末路学院的课程设置有时候就跟大学差不多,有选修有必修——选修大家都懂,所谓必修就是传说中的公共课,著名魔法师/骑士来院讲解混经费,无论各个年级所有班级不分性别都可以前来围观。
林熠本着要在“学院比试上一鸣惊人,就得好好学习”的原则,也早早地过去占了个最靠后的位子——公主如果要来,总归是低调行事,趴在最后一排睡觉。
在他左顾右盼之际,或熟悉或陌生的眼光从他身上扫过,多数在他魔法学徒的袍子上停留一会,露出了鄙夷的眼神。
不懂了吧?咱这就叫低调的皇家风范!举了块魔法学徒的牌子,以麻痹敌人的注意力……能笑到最后的才是赢家。
林熠爱惜地模了模那徽章。
按照小说定律,每当这主角百无聊赖的时候总会出现点什么波折——如果作者是亲妈,那可能是某妹子对林熠的学徒身份冷嘲热讽,林熠铁骨铮铮据理力争,在学院比试胜出后一揽妹子芳心,从而得偿夙愿……可那是不可能的——所以他望穿秋水盼公主,最后只等来了一个硕大的头颅。
来人一张胖嘟嘟的脸上肉挤成一团,眯成一条缝的小眼睛里闪烁着夺目的光辉,走起路来蹦蹦跳跳,正是胖子。
林熠暗叫糟糕,怎么就忘了这茬!没等他把脸埋进臂弯里,胖子已经一个箭步蹿了上来:“啊哈,学弟,我就知道会看到你!”
林熠眼见躲避不能,只能低声回道:“怎么哪儿都有你?”
“切,胖爷我是无所不在的。

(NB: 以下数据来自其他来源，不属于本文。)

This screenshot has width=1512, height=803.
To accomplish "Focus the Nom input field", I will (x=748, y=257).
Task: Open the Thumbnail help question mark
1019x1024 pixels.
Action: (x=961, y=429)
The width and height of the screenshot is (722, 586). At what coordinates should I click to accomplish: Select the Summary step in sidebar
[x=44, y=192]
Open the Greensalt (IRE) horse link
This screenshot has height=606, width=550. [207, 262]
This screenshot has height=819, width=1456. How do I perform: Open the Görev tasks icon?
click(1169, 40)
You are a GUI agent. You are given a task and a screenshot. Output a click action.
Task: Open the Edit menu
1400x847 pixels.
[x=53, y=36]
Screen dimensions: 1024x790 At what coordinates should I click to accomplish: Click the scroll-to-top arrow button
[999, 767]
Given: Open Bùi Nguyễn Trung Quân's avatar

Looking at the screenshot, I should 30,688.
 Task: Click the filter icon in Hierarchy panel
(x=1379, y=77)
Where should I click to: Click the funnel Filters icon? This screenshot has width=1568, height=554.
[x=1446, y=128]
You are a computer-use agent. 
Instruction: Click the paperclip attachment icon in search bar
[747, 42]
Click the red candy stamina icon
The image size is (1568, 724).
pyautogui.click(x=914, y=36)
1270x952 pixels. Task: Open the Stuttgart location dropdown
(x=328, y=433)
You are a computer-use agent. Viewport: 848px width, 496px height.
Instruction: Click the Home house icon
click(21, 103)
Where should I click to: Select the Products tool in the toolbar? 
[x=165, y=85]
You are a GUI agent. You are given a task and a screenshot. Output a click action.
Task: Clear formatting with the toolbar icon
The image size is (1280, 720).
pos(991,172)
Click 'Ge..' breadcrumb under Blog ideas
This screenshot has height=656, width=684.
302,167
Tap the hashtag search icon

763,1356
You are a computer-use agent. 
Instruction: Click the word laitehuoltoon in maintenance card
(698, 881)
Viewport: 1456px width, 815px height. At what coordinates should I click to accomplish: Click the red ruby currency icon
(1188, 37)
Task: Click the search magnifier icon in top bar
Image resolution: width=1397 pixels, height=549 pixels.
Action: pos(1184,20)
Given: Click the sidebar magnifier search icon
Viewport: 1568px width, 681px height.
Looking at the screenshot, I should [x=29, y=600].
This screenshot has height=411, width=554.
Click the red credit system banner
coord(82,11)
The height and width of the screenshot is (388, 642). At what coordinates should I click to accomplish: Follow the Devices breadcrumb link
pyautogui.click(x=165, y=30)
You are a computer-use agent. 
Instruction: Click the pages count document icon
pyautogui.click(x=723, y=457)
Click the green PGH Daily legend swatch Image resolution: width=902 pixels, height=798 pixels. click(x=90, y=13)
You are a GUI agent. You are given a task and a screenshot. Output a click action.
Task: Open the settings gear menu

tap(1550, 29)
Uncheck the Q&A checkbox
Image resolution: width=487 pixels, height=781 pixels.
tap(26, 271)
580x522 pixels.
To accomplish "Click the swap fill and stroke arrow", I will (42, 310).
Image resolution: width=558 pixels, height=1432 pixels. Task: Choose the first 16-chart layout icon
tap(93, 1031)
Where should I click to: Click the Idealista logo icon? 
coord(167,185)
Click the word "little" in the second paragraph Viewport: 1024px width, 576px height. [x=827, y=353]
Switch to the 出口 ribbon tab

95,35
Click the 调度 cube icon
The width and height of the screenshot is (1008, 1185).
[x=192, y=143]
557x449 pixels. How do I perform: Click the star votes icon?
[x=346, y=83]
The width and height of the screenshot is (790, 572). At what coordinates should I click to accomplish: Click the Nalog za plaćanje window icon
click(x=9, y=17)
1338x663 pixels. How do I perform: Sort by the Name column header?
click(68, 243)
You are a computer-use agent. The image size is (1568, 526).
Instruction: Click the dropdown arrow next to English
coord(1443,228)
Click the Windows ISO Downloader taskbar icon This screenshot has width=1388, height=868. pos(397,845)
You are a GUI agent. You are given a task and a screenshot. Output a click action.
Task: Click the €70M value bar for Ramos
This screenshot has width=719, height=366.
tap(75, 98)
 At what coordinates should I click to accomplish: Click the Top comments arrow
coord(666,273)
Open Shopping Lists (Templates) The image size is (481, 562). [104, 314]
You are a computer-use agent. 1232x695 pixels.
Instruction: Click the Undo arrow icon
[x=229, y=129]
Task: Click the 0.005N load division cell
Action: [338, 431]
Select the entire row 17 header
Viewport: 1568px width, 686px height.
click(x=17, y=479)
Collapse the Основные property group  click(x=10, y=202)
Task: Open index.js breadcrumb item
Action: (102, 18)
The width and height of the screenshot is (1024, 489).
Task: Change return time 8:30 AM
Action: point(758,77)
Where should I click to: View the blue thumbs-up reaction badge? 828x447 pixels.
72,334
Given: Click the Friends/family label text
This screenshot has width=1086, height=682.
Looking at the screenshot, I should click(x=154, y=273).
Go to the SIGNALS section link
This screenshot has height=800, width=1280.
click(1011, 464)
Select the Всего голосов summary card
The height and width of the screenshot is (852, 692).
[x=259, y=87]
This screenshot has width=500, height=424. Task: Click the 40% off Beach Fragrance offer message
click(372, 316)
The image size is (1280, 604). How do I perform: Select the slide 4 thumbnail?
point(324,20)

如果没记错的话,上次你给我的孝敬费我拿去卖了,只卖了两个银币,还差八个!你刚才没对我问好,有失学弟的礼仪,再罚两个银币,快拿来——作为代价,我会罩着你的。”胖子挺着肚子,拍拍林熠的肩膀大言不惭道。
林熠怒极反笑:那老子还是你亲爹呢!你怎么不给亲爹赡养费?
“要钱没有,要命一条。”
他这话说的刚劲有力,连胖子自己听了都情不自禁地想要鼓掌:“说得真好,胖爷我就等你这句了。”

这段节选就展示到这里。